Participation in Medicare’s first bundled payment model for outpatient spine surgery can be linked to fewer readmissions and lower costs, according to a recently published study in JAMA Health Forum.
Researchers from the University of Pennsylvania examined outcomes for 14,280 Medicare beneficiaries who had outpatient back and neck surgery without spinal fusion between 2013 and 2019. They compared hospitals participating in the Bundled Payments for Care Improvement Advanced (BPCI Advanced) program with matched hospitals that did not participate, focusing on the program’s first year for this outpatient episode type.
Hospitals in the program saw an average reduction of $1,201 in total 90-day episode spending compared with nonparticipants, researchers found.
And spending decreases were driven mainly by reductions in inpatient and professional service costs. Patients at participating hospitals were also 2.2 percentage points less likely to have a return inpatient admission within 90 days of surgery.

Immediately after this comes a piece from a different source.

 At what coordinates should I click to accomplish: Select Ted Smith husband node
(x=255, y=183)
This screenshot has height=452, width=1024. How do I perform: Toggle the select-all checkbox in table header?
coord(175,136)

“For outpatient spine surgery, hospital participation in bundled payments was associated with reduced spending and improved quality,” researchers wrote.
By contrast, for 23,440 patients who had the same procedures in the inpatient setting, the study found no significant changes in spending or quality outcomes tied to BPCI Advanced participation.
“The outpatient savings are notable because previous bundled payment results for orthopedic surgery have been concentrated in reductions of postacute care, which is less common after outpatient procedure,” researchers wrote.
Savings appeared to be linked to fewer inpatient admissions and associated costs, they added.
The findings come as the U.S. Centers for Medicare & Medicaid Services (CMS) is preparing to launch the Transforming Episode Accountability Model (TEAM) in 2026, which will include mandatory bundled payments for selected outpatient surgeries in certain markets.
Although the study only covers the program’s first year and excluded procedures done in ambulatory surgery centers (ASCs), the results suggest bundled payments could help control costs and maintain or improve quality for outpatient surgical care, researchers wrote.
“Participation in the first year of a bundled payment program for outpatient spine surgery was associated with significantly lower spending and fewer readmissions during an episode of care,” they wrote.
Still, longer-term data is needed to be sure, and patient selection and voluntary participation could influence results, researchers wrote. But the early evidence supports expanding bundled payment models to include outpatient episodes.
“Our findings suggest that including outpatient surgery in bundled payment programs might have advantages, with the potential to generate savings independent of reductions in postacute care,” they wrote.